Cuentan que el mundo entero estuvo pendiente de aquella epopeya que, durante tres meses, se libró en suelo cubano y que un periódico estadounidense llegó a calificarla como algo más cercano a los prodigios de la leyenda que a los anales auténticos de nuestro tiempo.
Y en efecto, 130 años después, los especialistas todavía se preguntan cómo aquel contingente, que nunca pasó de los cuatro mil 500 hombres, pudo atravesar un territorio en el que el enemigo tenía desplegados alrededor de 200 mil soldados.
Todo había comenzado con la partida de las huestes mambisas, el 22 de octubre de 1895, desde Mangos de Baraguá, para concluir en el poblado pinareño de Mantua, último baluarte español del occidente de Cuba, el 22 de enero de 1896.
Los historiadores aseguran que, ante la llegada inminente de las fuerzas insurrectas, el alcalde de Mantua y dos integrantes del cabildo dispusieron en acta que la villa se entregaría sin resistencia.

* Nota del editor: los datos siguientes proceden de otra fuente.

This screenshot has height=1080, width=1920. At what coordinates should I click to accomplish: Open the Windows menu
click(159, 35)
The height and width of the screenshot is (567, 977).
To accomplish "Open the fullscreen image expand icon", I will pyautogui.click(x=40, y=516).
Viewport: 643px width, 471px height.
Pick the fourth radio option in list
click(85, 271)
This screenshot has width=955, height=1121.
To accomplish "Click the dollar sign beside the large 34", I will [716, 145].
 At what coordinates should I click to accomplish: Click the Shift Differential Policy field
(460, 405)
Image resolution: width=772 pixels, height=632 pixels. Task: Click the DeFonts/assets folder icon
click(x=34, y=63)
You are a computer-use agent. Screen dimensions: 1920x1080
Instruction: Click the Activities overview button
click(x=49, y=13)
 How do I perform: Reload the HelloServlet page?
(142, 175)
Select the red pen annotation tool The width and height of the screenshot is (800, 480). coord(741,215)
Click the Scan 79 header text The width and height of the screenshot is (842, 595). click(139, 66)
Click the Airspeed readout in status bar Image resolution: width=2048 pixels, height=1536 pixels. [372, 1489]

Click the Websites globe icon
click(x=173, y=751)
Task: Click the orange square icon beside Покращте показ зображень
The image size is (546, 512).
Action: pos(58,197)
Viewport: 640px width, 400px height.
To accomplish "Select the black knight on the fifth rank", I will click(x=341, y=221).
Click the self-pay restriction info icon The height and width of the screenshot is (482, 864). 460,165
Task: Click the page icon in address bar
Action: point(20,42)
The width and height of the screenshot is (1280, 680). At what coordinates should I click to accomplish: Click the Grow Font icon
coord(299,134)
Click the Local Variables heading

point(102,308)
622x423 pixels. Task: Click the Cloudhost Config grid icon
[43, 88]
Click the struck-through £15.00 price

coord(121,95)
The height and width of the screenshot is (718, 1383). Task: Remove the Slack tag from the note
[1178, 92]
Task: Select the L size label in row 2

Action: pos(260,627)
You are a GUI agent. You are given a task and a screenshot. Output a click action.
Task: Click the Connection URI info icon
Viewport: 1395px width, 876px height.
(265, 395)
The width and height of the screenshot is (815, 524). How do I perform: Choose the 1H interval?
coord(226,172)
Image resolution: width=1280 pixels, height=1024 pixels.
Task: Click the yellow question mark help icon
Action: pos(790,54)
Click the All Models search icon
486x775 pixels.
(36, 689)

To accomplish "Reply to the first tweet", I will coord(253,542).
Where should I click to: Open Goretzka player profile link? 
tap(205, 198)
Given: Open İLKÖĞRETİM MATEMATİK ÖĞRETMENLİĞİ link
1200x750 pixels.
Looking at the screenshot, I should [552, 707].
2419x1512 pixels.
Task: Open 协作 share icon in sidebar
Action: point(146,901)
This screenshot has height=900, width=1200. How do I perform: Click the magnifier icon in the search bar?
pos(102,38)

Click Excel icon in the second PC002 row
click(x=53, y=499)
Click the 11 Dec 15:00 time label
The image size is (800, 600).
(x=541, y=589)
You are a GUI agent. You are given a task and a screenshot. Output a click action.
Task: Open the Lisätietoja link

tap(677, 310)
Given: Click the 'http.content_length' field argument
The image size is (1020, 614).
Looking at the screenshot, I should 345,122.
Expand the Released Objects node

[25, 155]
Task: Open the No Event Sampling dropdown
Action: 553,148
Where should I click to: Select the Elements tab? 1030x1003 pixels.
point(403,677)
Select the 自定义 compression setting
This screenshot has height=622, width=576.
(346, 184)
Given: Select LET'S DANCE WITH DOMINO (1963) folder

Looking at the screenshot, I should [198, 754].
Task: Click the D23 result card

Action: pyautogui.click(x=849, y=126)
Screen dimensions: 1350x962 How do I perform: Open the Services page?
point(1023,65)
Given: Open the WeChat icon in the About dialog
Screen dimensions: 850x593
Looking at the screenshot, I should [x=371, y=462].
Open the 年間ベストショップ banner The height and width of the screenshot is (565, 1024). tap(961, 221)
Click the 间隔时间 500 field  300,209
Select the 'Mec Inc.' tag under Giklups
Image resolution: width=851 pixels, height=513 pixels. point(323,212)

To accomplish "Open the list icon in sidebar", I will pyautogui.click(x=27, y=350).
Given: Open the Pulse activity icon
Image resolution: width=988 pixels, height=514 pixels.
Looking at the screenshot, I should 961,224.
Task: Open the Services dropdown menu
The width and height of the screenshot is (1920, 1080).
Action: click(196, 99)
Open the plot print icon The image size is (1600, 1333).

Así que cuando la columna invasora comandada por Antonio Maceo hizo su entrada, hubo repique de campanas y una alegría inusitada entre su población.
Sobre los detalles de la jornada, el historiador Enrique Pertierra comentaría que el regimiento de Vueltabajo marchaba a la vanguardia, porque Maceo, de tan hidalgo que era, le había concedido el honor a los pinareños de entrar primero en Mantua.
Al cabo de mil 800 kilómetros de marcha, en los que las tropas mambisas sostuvieron 27 combates, ocuparon 22 pueblos importantes y le arrebataron al enemigo abundantes pertrechos, la Invasión a Occidente –considerada la mayor hazaña militar cubana del siglo XIX– llegaba a su fin.
Con ella se cumplía el viejo propósito que nunca logró concretarse durante la contienda del 68, de extender la guerra a todo el país, obligando así al ejército español a dispersar sus fuerzas y a combatir a lo largo de la Isla. Además, se superaba, por fin, el fantasma del regionalismo, y se destruían las principales fuentes de riqueza con que la metrópoli española financiaba la guerra.
El Generalísimo Máximo Gómez, el otro gran artífice de la Invasión junto a Maceo, la definiría como el gran movimiento militar que aseguraba para más tarde el triunfo final de la Revolución. (Texto y foto: Granma Digital)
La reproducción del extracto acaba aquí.